Inhibition of myofibroblastic transformation of cultured rat hepatic stellate cells by methylxanthines and dibutyryl cAMP.

Stellate cells isolated from rat liver and cultured on uncoated plastic plates in serum-containing medium started proliferating and transforming to myofibroblastic cells. However, stellate cells did not proliferate when cultured in the presence of 3-isobutyl-1-methylxanthine or dibutyryl cAMP (dBcAMP). These substances significantly reduced [3h] thymidine incorporation of the proliferating cells. Morphologically, stellate cells cultured in the presence of 3-isobutyl-1-methylxanthine or dibutyryl cAMP kept well-developed processes and lipid droplets while untreated cells exhibited myofibroblastic characteristics.

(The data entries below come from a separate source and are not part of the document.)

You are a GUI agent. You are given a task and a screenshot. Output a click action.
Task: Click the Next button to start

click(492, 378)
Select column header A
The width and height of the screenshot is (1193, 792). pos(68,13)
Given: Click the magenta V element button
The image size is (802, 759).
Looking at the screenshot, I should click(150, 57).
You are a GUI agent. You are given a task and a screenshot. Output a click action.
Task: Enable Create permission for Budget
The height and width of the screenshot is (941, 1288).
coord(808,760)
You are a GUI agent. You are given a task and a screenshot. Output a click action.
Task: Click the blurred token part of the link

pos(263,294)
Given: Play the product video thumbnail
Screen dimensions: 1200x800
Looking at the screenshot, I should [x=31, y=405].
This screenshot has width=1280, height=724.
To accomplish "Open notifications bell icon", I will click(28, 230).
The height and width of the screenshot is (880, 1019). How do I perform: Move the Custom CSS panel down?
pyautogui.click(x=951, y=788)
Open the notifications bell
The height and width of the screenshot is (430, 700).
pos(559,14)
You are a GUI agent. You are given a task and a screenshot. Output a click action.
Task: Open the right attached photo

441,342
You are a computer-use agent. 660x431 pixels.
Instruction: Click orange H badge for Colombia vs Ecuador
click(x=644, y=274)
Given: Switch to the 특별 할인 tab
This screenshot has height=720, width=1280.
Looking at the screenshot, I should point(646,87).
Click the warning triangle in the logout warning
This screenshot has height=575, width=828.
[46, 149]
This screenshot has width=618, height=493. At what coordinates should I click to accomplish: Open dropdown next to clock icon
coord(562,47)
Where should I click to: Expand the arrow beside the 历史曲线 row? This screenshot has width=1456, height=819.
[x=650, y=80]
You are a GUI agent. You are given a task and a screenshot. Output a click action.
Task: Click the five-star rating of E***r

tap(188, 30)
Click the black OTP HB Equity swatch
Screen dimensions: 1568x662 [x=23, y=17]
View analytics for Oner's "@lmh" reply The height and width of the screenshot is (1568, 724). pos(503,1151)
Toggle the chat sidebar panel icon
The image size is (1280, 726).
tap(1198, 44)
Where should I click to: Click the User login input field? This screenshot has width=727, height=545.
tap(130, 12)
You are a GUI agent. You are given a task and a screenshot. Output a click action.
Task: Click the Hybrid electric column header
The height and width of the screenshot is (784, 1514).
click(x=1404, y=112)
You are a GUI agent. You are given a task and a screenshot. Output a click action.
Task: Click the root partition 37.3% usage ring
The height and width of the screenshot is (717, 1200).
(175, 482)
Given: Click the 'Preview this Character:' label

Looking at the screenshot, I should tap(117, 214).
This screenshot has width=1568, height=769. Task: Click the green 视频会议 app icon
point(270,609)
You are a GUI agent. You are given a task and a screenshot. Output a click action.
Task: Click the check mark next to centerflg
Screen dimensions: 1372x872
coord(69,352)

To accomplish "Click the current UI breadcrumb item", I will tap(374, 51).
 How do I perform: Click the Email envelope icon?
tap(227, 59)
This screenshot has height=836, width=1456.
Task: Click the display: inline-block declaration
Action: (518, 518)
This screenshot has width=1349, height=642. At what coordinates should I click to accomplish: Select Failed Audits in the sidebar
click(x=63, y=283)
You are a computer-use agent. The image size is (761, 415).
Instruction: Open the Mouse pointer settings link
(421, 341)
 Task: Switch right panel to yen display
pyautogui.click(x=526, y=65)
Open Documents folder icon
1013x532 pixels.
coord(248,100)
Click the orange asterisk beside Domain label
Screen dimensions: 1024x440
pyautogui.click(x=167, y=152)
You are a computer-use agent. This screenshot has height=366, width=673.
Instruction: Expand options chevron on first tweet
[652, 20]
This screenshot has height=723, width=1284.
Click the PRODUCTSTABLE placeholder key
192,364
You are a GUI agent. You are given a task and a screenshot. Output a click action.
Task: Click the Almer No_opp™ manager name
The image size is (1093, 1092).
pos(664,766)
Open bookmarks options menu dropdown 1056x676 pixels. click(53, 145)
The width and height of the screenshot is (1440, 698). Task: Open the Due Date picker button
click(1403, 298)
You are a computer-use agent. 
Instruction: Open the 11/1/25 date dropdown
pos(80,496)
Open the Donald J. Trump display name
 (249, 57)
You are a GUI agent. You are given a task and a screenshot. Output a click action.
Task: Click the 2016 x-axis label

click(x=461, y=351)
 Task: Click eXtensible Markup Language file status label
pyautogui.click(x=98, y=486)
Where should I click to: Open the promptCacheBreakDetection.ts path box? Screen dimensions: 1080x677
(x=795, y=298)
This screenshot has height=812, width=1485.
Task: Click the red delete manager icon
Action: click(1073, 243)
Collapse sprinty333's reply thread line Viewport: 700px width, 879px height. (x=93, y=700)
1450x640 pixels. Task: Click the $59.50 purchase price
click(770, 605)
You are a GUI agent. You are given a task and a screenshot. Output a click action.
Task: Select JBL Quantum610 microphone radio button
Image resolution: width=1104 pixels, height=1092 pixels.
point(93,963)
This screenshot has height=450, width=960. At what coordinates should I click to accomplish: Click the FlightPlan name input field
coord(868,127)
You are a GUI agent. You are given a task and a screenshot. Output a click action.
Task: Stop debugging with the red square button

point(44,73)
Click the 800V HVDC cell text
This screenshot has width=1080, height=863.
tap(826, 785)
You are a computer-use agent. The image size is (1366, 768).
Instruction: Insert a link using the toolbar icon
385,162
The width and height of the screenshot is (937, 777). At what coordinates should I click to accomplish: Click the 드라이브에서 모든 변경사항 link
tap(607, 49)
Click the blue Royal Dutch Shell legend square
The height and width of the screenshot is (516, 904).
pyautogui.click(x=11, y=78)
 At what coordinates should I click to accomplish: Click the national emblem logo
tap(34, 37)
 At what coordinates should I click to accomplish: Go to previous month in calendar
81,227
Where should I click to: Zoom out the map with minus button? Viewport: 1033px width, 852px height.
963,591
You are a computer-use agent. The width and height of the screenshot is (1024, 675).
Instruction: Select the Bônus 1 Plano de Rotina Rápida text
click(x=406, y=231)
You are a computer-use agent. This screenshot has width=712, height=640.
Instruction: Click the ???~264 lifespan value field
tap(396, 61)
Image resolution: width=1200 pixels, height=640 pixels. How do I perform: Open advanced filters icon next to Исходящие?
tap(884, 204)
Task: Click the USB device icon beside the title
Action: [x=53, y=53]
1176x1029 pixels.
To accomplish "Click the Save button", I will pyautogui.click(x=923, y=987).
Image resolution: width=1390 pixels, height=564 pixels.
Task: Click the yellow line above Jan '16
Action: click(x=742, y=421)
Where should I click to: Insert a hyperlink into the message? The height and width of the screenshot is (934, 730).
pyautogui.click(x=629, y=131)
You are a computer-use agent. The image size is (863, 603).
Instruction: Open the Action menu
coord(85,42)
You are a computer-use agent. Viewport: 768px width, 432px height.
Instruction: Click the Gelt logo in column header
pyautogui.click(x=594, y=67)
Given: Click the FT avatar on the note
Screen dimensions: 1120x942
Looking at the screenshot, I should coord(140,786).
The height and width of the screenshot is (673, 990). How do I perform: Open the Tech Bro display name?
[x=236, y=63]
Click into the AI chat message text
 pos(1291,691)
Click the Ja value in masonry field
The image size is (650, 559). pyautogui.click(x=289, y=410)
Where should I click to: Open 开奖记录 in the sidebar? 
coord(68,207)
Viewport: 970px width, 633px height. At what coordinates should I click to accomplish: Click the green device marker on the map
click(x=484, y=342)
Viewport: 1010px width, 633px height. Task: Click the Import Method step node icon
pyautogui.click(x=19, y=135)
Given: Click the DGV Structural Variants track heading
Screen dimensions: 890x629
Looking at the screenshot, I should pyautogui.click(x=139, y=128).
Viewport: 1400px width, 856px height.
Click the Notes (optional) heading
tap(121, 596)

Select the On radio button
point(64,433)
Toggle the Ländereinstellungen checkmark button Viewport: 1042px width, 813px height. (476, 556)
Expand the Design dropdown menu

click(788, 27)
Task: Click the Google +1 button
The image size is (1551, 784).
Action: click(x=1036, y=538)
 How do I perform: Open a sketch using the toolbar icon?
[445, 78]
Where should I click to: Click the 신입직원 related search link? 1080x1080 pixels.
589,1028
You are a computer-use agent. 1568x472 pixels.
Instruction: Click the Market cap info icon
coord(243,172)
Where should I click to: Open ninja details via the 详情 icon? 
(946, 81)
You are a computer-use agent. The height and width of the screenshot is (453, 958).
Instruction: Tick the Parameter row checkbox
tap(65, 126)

Western blot analysis and immunocytochemical studies revealed that 3-isobutyl-1-methylxanthine and dBcAMP suppressed the expression of alpha-smooth muscle actin in stellate cells. 3-isobutyl-1-methylxanthine increased the cellular levels of cAMP from a basal value of 0.7 +/- 0.1 to 8.5 +/- 1.7 pmol/well in stellate cells. Thus, 3-isobutyl-1-methylxanthine and dBcAMP inhibit the myofibroblastic transformation of stellate cells in vitro in some cAMP-related mechanism.